What you will do – Comb through the entries for "GUANGZHOU" and pull out each line that holds it.

━━━━━ Information

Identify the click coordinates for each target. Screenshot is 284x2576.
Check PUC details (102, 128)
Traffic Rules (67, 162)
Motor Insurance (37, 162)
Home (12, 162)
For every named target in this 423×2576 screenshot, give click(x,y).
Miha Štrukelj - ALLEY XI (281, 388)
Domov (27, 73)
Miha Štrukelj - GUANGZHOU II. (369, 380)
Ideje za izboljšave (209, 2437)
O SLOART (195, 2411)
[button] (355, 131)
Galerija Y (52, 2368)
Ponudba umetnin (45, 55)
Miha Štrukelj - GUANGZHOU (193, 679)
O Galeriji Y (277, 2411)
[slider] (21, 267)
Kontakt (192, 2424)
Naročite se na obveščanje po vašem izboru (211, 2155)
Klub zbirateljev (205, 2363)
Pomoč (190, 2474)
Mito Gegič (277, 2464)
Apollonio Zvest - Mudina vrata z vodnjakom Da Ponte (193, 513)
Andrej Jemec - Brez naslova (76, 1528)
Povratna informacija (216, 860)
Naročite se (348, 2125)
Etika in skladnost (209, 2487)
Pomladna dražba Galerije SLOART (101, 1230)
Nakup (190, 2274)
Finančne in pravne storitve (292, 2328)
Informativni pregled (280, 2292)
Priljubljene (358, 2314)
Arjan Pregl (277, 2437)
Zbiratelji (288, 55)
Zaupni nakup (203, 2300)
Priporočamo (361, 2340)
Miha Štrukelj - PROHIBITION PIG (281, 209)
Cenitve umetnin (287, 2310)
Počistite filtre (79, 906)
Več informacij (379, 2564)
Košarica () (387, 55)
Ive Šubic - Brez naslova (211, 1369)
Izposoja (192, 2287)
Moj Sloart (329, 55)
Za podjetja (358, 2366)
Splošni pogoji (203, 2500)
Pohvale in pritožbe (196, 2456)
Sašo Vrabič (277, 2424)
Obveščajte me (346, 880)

━━━━━━━━━━

Result of this exercise –
Miha Štrukelj - GUANGZHOU II. (369, 380)
Miha Štrukelj - GUANGZHOU (193, 679)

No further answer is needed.